Item coordinate data:
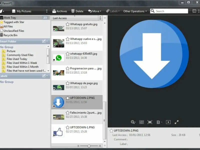
Task: Toggle the split layout view icon
Action: point(194,11)
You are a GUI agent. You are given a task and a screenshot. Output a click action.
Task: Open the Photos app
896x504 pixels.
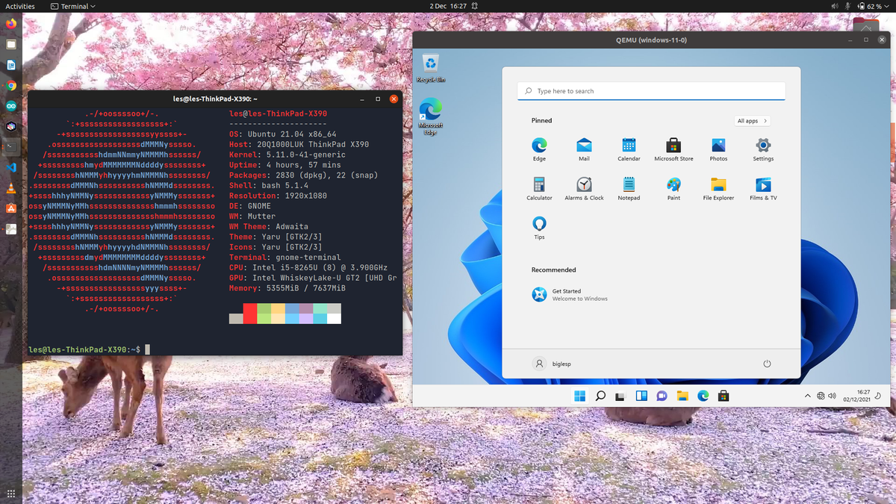click(x=718, y=149)
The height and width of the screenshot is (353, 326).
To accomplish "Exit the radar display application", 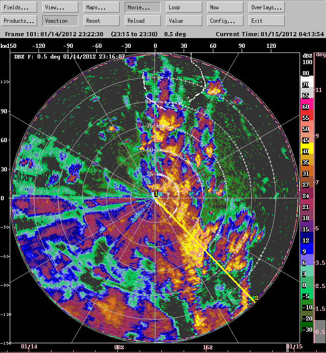I will point(266,21).
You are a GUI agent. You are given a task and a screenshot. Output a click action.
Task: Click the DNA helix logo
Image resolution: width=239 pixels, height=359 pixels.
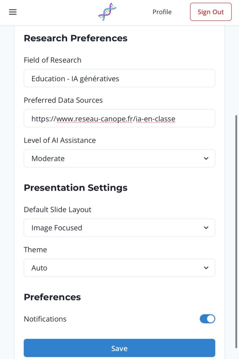[107, 12]
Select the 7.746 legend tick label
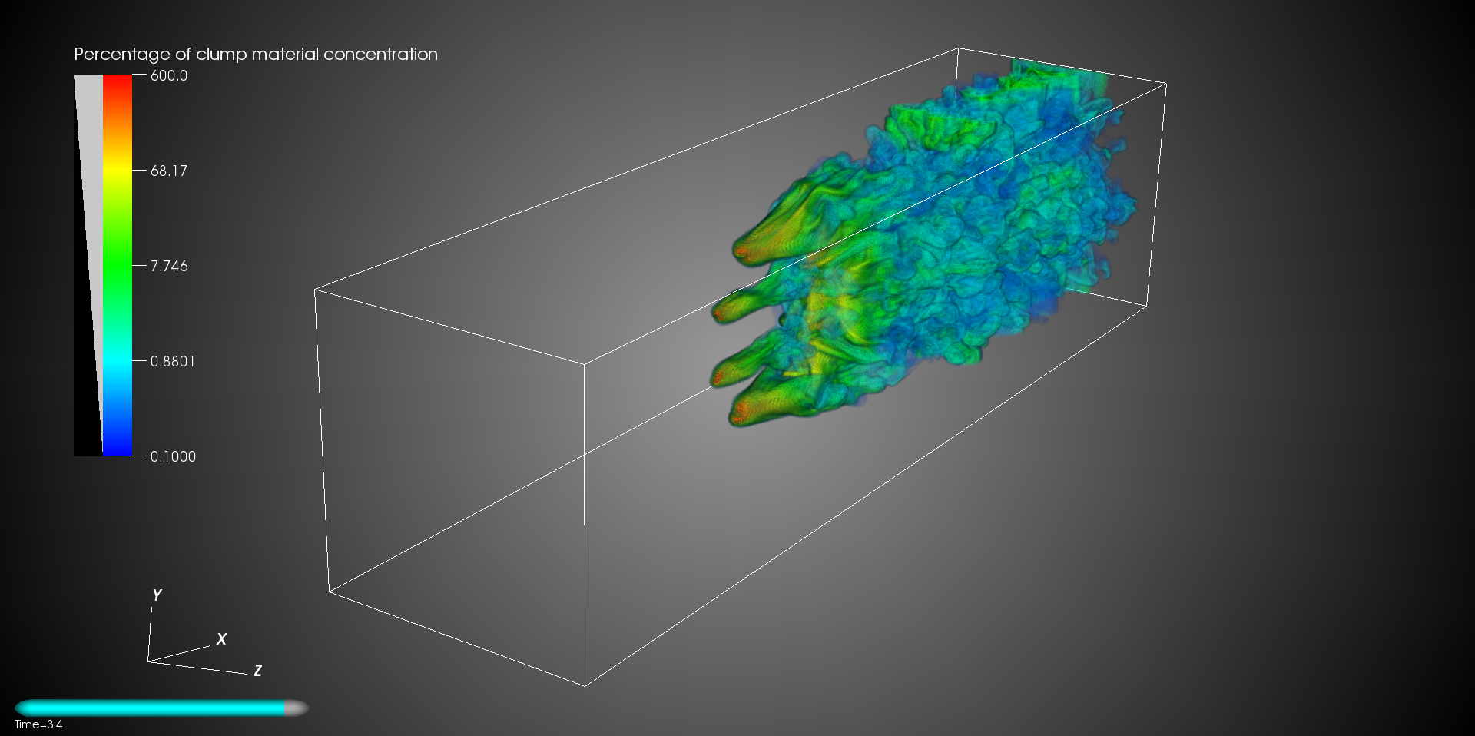The width and height of the screenshot is (1475, 736). [x=168, y=267]
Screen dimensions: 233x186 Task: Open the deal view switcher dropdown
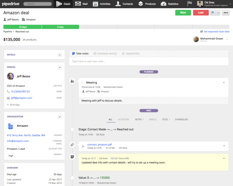coord(215,13)
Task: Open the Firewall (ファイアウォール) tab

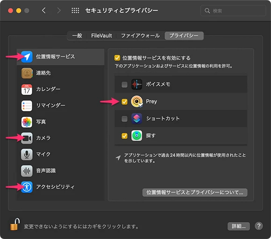Action: tap(140, 36)
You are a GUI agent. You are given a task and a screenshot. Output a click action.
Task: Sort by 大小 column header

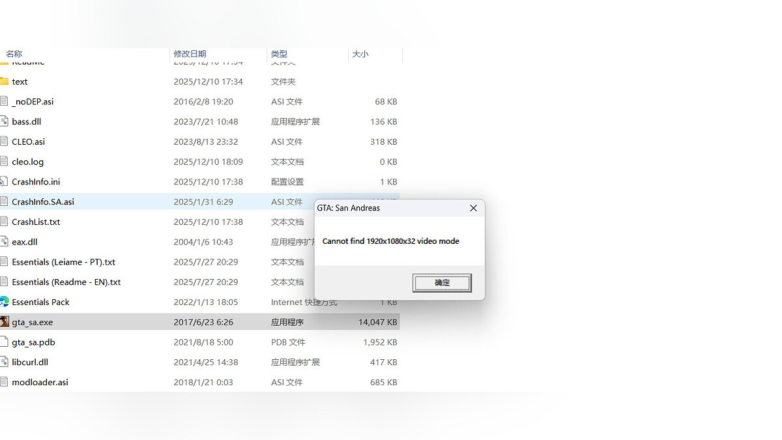(360, 54)
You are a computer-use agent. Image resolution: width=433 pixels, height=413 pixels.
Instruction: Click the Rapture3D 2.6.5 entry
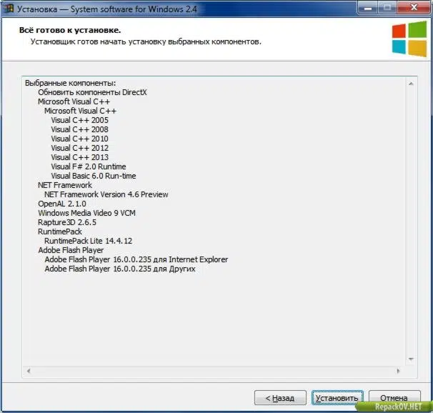coord(67,222)
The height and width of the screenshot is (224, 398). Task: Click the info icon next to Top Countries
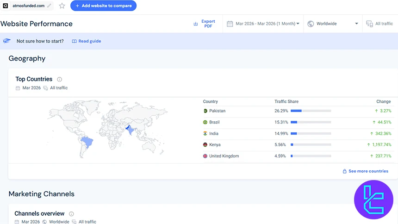click(59, 79)
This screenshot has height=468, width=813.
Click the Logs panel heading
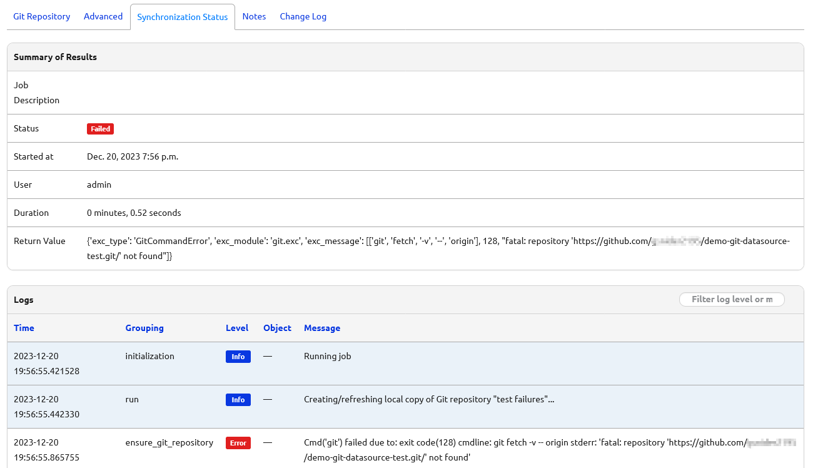pos(24,300)
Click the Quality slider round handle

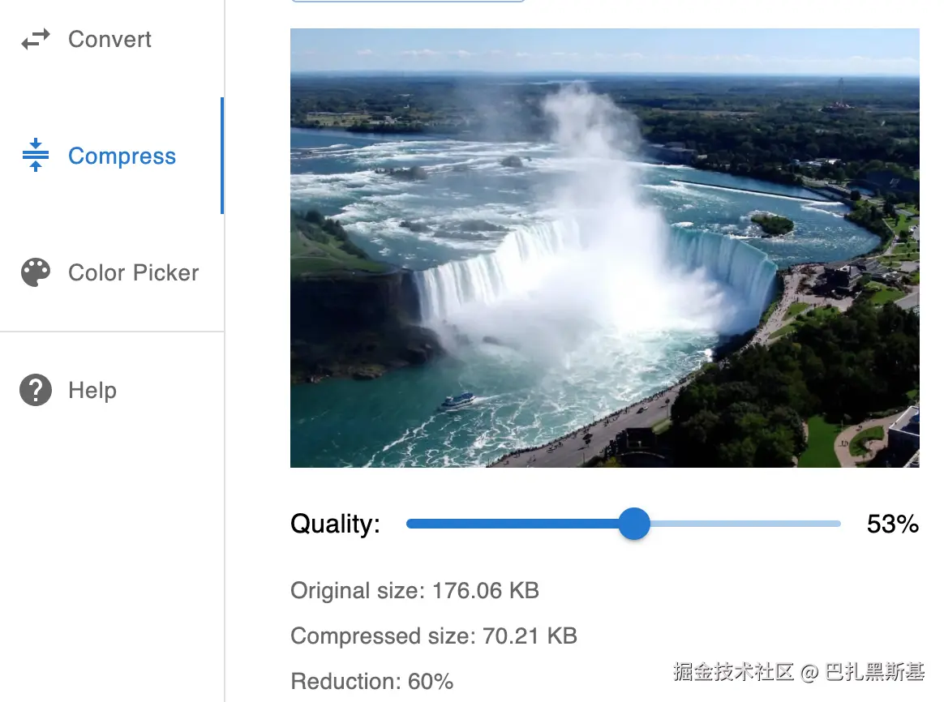[634, 524]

Given request → Quote the items from the line containing "Screen dimensions: 233x186" through the end of the items, including both ends, and omit the pictures.

Response →
Screen dimensions: 233x186 Task: Open the deal view switcher dropdown
coord(215,13)
Task: Open the Firewall (ファイアウォール) tab

Action: tap(140, 36)
You are a GUI agent. You are given a task and a screenshot. Output a click action.
Task: Sort by 大小 column header

(360, 54)
You are a computer-use agent. Image resolution: width=433 pixels, height=413 pixels.
Instruction: Click the Rapture3D 2.6.5 entry
coord(67,222)
The height and width of the screenshot is (224, 398). Task: Click the info icon next to Top Countries
click(59, 79)
This screenshot has height=468, width=813.
Click the Logs panel heading
pos(24,300)
Click the Quality slider round handle

[634, 524]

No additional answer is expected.